Thursday, December 09, 2004

Stairways to Heaven



I was listening to a choir ensemble sing American composer Randall Thompson's "Allelujia" on NPR's Performance Today. It's a haunting piece inspired by the destruction of WWII. This particular rendition was performed at Santa Fe's Loretto Chapel, which is perhaps most famous for its peculiar spiral staircase. The staircase is quite gorgeous, having two full turns. What's most remarkable is its lack of a center support and the fact that it was constructed by a "mysterious wayward carpenter" between 1877 and 1881 without nails or glue. A lovely story, though there are, or course, skeptics.

The spiral is perhaps a near universal mystic symbol and can be found in ruins and paleographs around the world - from Celtic stone carvings to swastika to paisley to kundalini to yin-yang to the cosmic egg and cadeucus. Many of them are astronomically associated, though to gaze into the heavens without the help of the Hubble, one would not find many spirals. In 1979, the spiral was revived by Starhawk and her version of goddess worship with the book The Spiral Dance. The ritual of the spiral dance involves a line of folks whose center turns on itself, resulting in a swirling double-spiral formation. I've never tried it, but it sounds great. The spiral is also a recurring motif in mathematical fractals, the Greek golden ratio or the Fibonacci sequence, a standard of mathematical/architechtural beauty. The conch shell is built on a golden ratio. The poet H.D. writes in "The Walls Do Not Fall" that "there is a spell, for instance, in every sea shell." A whole host of flowers and plants are governed by this principle, including the lotus. You may have gazed at the face of a sunflower or daisy and been mesmerized by its fibonacci-ness. This was a symbol of the Art Nouveau movement. The spiral nature of trees becomes readily apparent when they are struck by lightning. In the same way, bones sometimes fracture spirally. Of course, on the microscopic end of the spiral staircase, we have the DNA double helix, the 3 meter strand to be found in every cell.

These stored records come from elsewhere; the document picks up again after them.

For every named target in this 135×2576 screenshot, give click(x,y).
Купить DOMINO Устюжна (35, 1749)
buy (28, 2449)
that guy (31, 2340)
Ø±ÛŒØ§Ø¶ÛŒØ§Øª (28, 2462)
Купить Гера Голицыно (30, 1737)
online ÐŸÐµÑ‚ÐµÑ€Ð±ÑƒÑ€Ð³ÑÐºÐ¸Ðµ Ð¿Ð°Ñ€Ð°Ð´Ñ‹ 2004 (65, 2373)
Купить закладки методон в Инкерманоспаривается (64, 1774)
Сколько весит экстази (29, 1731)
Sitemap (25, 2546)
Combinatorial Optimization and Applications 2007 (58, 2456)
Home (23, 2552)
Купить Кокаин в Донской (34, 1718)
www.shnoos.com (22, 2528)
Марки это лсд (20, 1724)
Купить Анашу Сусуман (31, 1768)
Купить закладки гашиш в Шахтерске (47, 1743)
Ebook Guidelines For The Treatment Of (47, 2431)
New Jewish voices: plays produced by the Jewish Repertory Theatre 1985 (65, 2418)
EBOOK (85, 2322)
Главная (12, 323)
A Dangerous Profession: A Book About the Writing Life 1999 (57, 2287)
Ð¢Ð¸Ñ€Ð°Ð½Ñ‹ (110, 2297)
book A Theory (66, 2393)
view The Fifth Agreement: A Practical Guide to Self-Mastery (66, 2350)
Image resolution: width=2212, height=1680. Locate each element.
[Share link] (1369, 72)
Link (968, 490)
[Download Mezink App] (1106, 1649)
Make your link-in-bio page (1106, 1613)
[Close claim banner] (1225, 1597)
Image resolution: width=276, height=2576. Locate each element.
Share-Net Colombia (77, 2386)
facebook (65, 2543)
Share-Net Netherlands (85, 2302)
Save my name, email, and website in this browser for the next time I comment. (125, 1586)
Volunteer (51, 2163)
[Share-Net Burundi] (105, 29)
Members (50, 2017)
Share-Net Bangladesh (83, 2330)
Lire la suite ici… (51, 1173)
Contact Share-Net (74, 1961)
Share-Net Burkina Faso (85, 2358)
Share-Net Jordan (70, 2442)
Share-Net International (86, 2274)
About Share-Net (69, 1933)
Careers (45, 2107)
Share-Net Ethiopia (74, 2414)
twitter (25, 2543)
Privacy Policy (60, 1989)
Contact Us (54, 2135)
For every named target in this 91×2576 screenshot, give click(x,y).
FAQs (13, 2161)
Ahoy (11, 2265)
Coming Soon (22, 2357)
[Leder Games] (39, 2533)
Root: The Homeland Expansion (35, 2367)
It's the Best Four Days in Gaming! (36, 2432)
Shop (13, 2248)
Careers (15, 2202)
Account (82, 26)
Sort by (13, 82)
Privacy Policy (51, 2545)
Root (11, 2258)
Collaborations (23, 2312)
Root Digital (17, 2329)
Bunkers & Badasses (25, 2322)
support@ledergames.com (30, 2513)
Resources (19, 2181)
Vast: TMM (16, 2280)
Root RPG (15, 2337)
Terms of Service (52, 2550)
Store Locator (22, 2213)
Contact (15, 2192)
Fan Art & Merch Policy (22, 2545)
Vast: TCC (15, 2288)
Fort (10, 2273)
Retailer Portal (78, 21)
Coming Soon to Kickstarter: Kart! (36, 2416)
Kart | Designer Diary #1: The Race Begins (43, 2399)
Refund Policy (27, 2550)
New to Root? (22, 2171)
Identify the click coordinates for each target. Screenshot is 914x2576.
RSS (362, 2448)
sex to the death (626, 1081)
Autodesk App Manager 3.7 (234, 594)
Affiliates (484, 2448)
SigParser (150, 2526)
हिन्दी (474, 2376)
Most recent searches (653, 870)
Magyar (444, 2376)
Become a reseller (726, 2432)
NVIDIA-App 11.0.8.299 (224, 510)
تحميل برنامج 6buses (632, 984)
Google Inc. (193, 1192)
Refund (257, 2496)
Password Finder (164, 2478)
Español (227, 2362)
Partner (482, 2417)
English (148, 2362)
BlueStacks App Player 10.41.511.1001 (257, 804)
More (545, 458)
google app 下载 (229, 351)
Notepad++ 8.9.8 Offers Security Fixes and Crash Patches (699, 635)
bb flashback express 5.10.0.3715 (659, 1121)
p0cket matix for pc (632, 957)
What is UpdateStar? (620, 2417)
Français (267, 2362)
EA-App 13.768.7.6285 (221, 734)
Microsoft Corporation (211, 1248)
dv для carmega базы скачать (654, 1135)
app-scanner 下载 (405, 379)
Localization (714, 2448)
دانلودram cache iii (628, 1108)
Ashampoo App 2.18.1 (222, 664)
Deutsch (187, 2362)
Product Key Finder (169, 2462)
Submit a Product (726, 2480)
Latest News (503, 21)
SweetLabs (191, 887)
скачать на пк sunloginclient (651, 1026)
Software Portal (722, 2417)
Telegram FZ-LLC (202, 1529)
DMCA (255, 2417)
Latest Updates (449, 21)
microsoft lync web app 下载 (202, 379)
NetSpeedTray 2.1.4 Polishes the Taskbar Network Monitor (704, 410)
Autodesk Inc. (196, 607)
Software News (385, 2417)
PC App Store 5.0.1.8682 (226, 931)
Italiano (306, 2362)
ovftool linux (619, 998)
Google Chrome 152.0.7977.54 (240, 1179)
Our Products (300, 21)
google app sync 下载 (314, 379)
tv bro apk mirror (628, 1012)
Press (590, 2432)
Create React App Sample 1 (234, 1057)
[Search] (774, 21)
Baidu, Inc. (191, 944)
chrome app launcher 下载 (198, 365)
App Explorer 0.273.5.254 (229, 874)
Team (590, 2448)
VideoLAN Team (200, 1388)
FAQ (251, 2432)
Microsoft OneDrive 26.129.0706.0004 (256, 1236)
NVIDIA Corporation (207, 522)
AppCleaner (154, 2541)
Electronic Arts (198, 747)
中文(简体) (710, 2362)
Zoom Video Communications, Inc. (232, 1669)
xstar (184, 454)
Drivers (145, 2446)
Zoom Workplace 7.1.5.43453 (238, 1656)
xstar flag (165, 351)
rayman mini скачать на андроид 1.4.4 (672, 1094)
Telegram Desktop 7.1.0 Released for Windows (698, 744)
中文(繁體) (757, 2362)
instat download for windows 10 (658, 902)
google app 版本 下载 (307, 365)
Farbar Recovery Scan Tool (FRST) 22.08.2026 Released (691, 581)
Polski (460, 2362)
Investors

The spiral is much maligned in language and culture. Geometic language tells us that we are orderly when we have our "ducks in a row" and things "squared away." Christianity is linear (the migration of the soul to heaven). Circles represent and often foster a communal, protective, and egalitarian atmosphere. Buddhism is in many ways circular. On the other hand, things may "spiral out of control" or we may undergo a spiral of self loathing or exaltation. The spiral appears as a will-less process of letting go, which is why, I suppose, it is associated with natural processes and the goddess. It is too large (or too small) for our feeble egos. We may think we are rendering our daily lives when we are really caught up in sweeping spirals of political, technological, and social consolidation and dissolution. Jose Luis Borges has said that history does not repeat itself circularly; rather, it spirals through time.